DATA FOR THIS EXERCISE ::
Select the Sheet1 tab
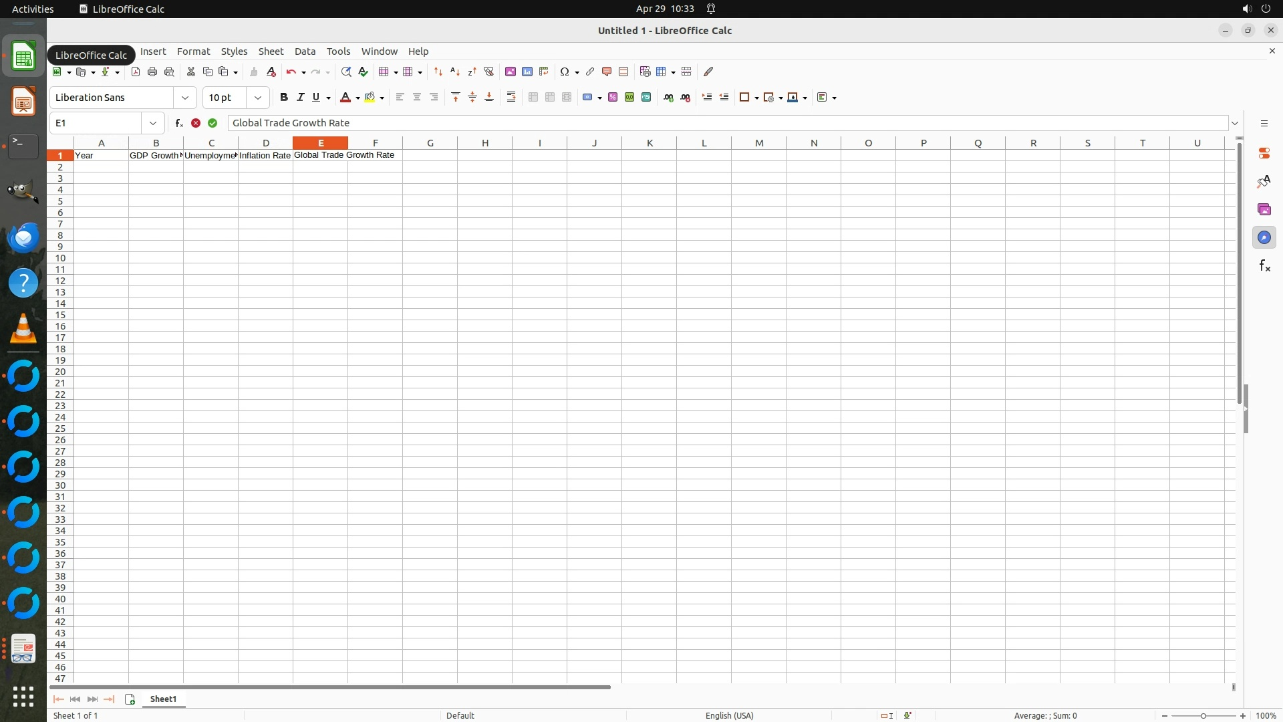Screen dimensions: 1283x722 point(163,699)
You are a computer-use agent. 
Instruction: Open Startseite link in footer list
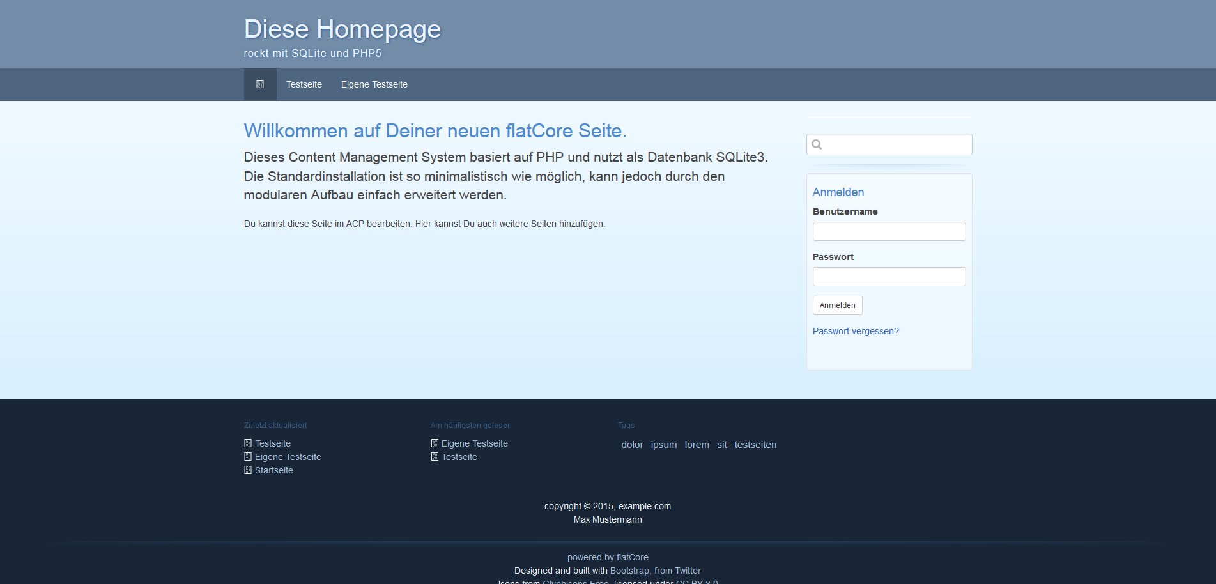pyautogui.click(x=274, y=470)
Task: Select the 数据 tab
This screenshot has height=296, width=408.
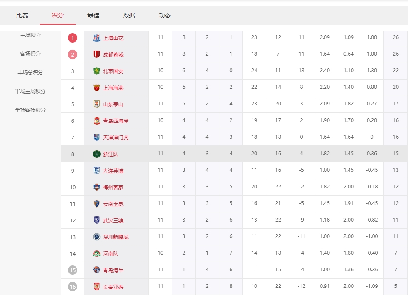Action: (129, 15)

==

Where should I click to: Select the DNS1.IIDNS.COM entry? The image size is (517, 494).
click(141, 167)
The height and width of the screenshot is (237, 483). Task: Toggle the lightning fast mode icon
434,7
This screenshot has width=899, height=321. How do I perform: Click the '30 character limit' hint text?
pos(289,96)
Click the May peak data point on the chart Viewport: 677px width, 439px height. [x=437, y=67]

REQUEST ::
Repeat the lines word for word, beginning at the line containing "Where should I" and stopping after the line containing "Click the May".

REPLY ::
Where should I click to: Select the DNS1.IIDNS.COM entry? The image size is (517, 494).
click(141, 167)
The height and width of the screenshot is (237, 483). Task: Toggle the lightning fast mode icon
434,7
This screenshot has width=899, height=321. How do I perform: Click the '30 character limit' hint text?
pos(289,96)
Click the May peak data point on the chart Viewport: 677px width, 439px height. [x=437, y=67]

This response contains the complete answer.